I am just a businessman, not a poet. It is the poet who is supposed to see things so clearly and to remember. Perhaps it is only the poets who can die well. Not the rest of us. I drove from my home in Lake Charles, Louisiana, to the airport in Houston, Texas, to pick up my wife’s grandfather. And what is it that I experienced on that trip? What is it that struck me as I got off the interstate highway in Beaumont, knowing the quick route to the airport as I do? I was driving through real towns in Texas. One was named China, another Nome. One was Liberty. If I was a man who believed in symbols and omens, I would have smiled at this. I was passing through Liberty to pick up my wife’s grandfather, whose own liberty my wife and I and the man’s nephew in San Francisco had finally won, after many years of trying. He was arriving this very day from the West Coast after living thirteen years under communist rule in our home country of Vietnam. Perhaps a poet would think of those things – about Liberty, Texas, and my wife’s grandfather – a write a memorable poem. Though maybe not. I am ignorant of these matters. Maybe it is only the bird taking flight or the frog jumping into the pond that the poet is interested in. (The Trip Back, pg. 29)
Robert Olen Butler’s short story collection, A Good Scent from a Strange Mountain, concerns the juxtaposition between cultures, between countries (in this case Vietnam and the United States), between the immigrant and the established. Each story is narrated by a different immigrant from Vietnam with the exception of the last – which is a reversal of theme so to speak. The stories are filled with a nostalgia for what was lost – a country, a father, a child, a way of life. There are war stories, ghost stories, love stories, and just plain everyday life stories all infused with a haunting, a lingering much like the scent in the title. There are absences, shadows in these stories – that which is missing is very present – a contradiction that is solved by the quality of Butler’s writing.
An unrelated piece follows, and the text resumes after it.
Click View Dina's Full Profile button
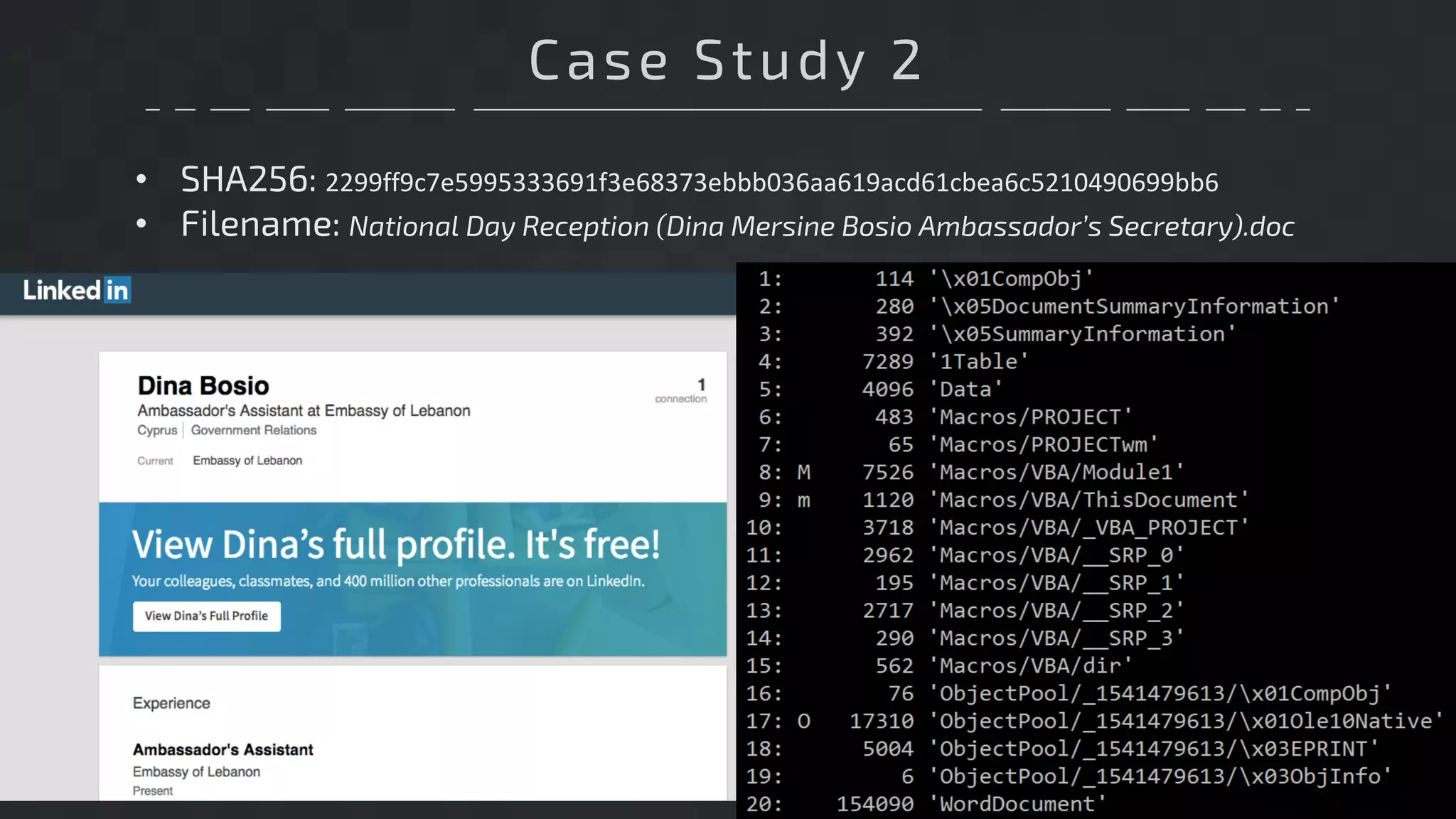 (x=206, y=616)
The story quoted above is about a man traveling to the Houston airport to pick-up his wife’s grandfather. Along the way he remembers the country he came from, he thinks about the country he now lives in and works as a businessman, he also thinks of his wife’s stories of her grandfather. He and his wife have what seems to be a typical Vietnamese husband and wife relationship; typical, at least for the stories in this collection. The relationship is reserved; the signs of affection are subtle and most often unspoken. When things go awry in the story, how will the husband react? The answer was both surprising and satisfying.
Most of the stories take place in Louisiana, a place that is like Vietnam and different at the same time:
We ended up here in the flat bayou land of Louisiana, where there are rice paddies and where the water and the land are in the most delicate balance with each other, very much like the Mekong Delta, where I grew up. (Crickets, pg. 60)
The father in this story sees the similarities in the landscape and tries to use those to connect with his very American son. In another story, the memory of apples in Vietnam, the uniqueness of eating an American fruit in an East Asian country is contrasted with the readily availability of apples in America – all of which serves as a backdrop for a truly lovely romance.
Although there is the linger backdrop of the war and displacement in these stories, there is also recognition of the reality of life – a seeping recognition that suddenly bursts into your awareness:
Except I had unconsciously noticed things, so when Thuy spoke to me and then, soon after, the two of them walked away from the hotel together on the eve of Ly’s induction into the Army. I realized with a shock that I actually had come to understand slowly all along. Like suddenly noticing that you are old. The little things gather for a long time, but one morning you look in the mirror and you understand them in a flash. (Preparation, pg. 149)
There were a few stories that seemed a little weaker to me. Butler includes one longer story, The American Couple, that didn’t seem as tight as the others. Perhaps if I had read it separately, I would have had a different reaction. All in all I enjoyed reading Butler’s stories and think they are definitely suitable for any reader as well as making a good discussion for a book group who is looking for something other than a novel to read.